Inverted Pendulum 2
A state-feedback fuzzy controller is designed to stabilise/regulate an inverted pendulum on a cart based on 2-rule T-S fuzzy model with the consideration of system stability and performance. The feedback gains is obtained by solving a feasible solution to a set of stability and performance conditions in terms of linear matrix inequalities. The following movie clip shows a simulation result (the first 8 second is in slow motion (0.02x) and the rest is in normal speed). The initial condition for all cart is the same: pendulum angle = 75 degrees, pendulum angular velocity = 0 degrees per second, cart displacement = 0 m eter and cart velocity = 0 meters per second.
Details can be found in the following paper:
- H.K. Lam and Mohammad Narimani, “Stability analysis and performance deign for fuzzy-model-based control system under imperfect premise matching,” IEEE Trans. Fuzzy Systems, vol. 17, no. 4, pp. 949-961, Aug. 2009.

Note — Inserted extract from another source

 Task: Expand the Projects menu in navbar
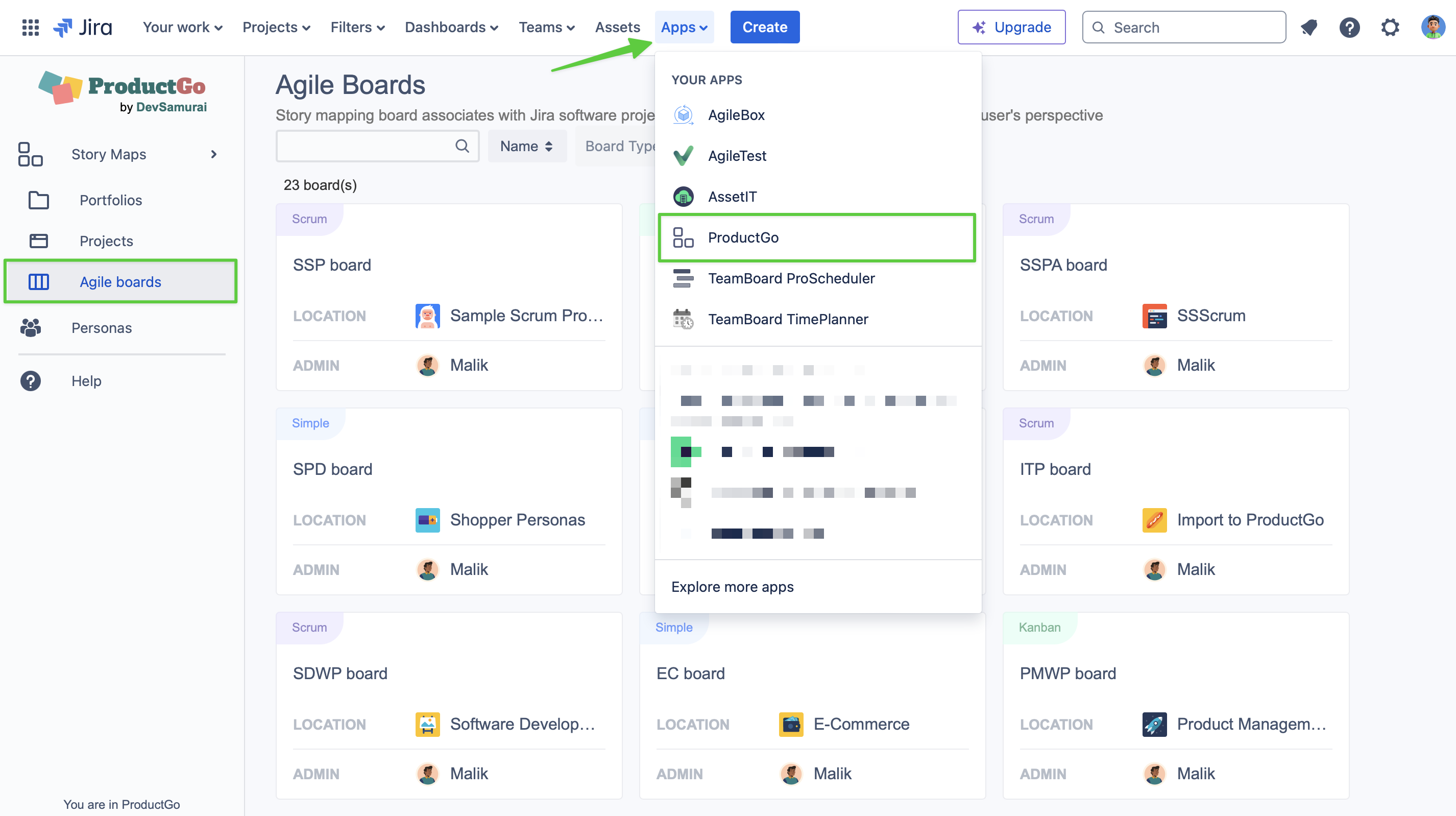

Three fuzzy controllers are designed to stabilise the inverted pendulum on a cart subject to different performance indices. The performance index of the upper cart is to minimise the pendulum angle and cart displacement. The fuzzy controller is able to drive the pendulum and the cart to the origin in the shortest time among the three carts. The one in the bottom is to minimise the pendulum angle, cart displacement and the control energy. This fuzzy controller is still able drive the pendulum and the cart to the origin but a longer time is required and the control energy consumption is lower compared with the upper one. The one in the middle puts a heavy weight on the minimisation of control energy. It consumes the least control energy among the three fuzzy controllers. However, it requires the longest time to return the cart to the origin (around 200 seconds but the movie only shows up to 38 seconds).